6. Cognitive Resilience and Functional Connectivity
6.1 Topological Structure and Cognitive Resilience

The preclinical phase of neurodegenerative conditions is characterized by structural alterations in the brain that lack significant clinical features. During the early stages of the disease, cognitive decline is influenced by cognitive resilience and compensatory mechanisms, but the functional neural mechanisms that underlie cognitive resilience are not yet fully understood. This organization is typified by a “small-world” topology with densely connected hubs that minimize the topological distance, or path length, between network modules. The path length can serve as a measure of global or regional network efficiency. Networks exhibiting efficient small-world topologies are intrinsically resistant to disruptions stemming from the removal of network nodes or connections [118, 119]. During the preclinical phase of a disease, the resilience of the brain to structural changes can be influenced by topological heterogeneity or active compensation, with some studies proposing that topology may have a greater impact. Analogous to many ecological and artificial networks, the small-world topological structure of the brain network balances the metabolic expense of long-range connections (path length) between any two points in the network with common connections between locally interconnected nodes [120] (Fig. 5, Ref. [100]).

Fig. 5.

The network structure characteristics of brain cognitive resilience. The greater the global efficiency of the brain in terms of information transmission, the more adept it is at mobilizing neuronal resources, albeit at a higher energy cost. Conversely, high connectivity between local and long-distance brain regions may strike a balance between energy expenditure and efficiency. Adapted from (Bullmore and Sporns [100]). Figure was created using Adobe Photoshop (2018 19.1.9, Adobe Inc., San Jose, CA, USA).

6.2 Separation and Integration of Network Modules

Among patients, modifications in network connectivity are consistently linked to a reduction in cognitive function [121] or a decreased reaction to treatment [122]. Conversely, the integration of network structures confers resilience in the initial stages of the disease, safeguarding cognitive well-being even in the presence of established neuropathology and cerebral atrophy. Specifically, preserving the effective organization of the brain’s functional network sustains cognitive ability even in the face of presymptomatic cortical atrophy and decreased network connectivity [123]. Recent investigations have revealed novel organizational structures within brain network modules. These structures demonstrate that cognitive resilience in AD is correlated with increased functional connectivity of cognitive control and salient network hubs [124, 125], as well as elevated glucose metabolism and brain activation in the anterior cingulate and temporal cortex [126, 127]. To enhance comprehension of the underlying mechanisms through which global brain functional network topology promotes cognitive resilience, an approach that utilizes resting-state fMRI to establish segregation between functional networks as a potential neural substrate for cognitive resilience is proposed [128]. The brain is comprised of network modules interlinked with each other [129, 130], each corresponding to a set of densely linked regions [131]. This modular functional organization of the brain, manifested in the form of segregated functional network modules, is a critical feature in maintaining cognitive capacity [100, 105].

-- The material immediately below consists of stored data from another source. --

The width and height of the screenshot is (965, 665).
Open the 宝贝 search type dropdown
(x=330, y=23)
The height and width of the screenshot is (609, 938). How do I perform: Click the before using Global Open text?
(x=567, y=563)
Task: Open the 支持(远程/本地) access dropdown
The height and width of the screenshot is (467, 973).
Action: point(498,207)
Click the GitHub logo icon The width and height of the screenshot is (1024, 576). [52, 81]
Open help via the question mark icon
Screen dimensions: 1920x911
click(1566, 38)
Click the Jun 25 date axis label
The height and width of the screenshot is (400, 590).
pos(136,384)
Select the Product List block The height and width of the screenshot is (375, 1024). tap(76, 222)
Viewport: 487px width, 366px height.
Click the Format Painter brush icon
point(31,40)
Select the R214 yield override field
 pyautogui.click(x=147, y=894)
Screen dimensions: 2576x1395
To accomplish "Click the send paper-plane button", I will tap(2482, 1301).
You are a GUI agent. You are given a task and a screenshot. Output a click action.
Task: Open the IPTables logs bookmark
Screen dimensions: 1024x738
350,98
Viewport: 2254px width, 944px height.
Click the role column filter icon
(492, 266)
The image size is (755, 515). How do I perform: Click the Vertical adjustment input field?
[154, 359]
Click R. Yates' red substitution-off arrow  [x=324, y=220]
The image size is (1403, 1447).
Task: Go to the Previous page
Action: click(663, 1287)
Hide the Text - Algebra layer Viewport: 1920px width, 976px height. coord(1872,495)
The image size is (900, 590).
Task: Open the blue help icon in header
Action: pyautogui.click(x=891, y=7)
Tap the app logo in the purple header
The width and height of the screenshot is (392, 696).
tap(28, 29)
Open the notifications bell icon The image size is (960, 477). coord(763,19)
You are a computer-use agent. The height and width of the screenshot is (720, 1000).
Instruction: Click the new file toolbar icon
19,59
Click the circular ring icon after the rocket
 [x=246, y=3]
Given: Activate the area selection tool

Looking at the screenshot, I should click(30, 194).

The segregation of network modules quantifies the extent to which major functional networks are isolated from each other, that is, high intra-network connectivity and low inter-network connectivity [132]. Higher degrees of separation are associated with superior overall cognitive performance [133]. In individuals with brain injuries, a positive correlation has been observed between increased levels of dissociation and improved cognitive performance following rehabilitation. This finding suggests that dissociation may serve as a protective mechanism, endowing the brain with heightened cognitive resilience to mitigate the effects of neuropathology [14]. Other fMRI imaging studies have demonstrated that the recruitment of additional neuronal resources may be a compensatory mechanism for age- and AD-related pathology, with the effectiveness of such mechanisms being influenced by the underlying structural network connections [15, 16]. Furthermore, structural network efficiency (SNE) has been found to be positively correlated with intelligence across the lifespan, which is a known factor in resilience to cognitive decline. The resilience of a network arises from its robust and efficient connections among brain regions [134]. The allocation and mobilization of neuronal resources could rely on the structural integrity of brain networks that govern functional reorganization and optimize global network efficiency [135]. This implies a close relationship between global network efficiency and cognitive performance. Hence, compromised microstructural integrity of white matter provides a supplementary rationale for the constraints on cognitive resilience [136].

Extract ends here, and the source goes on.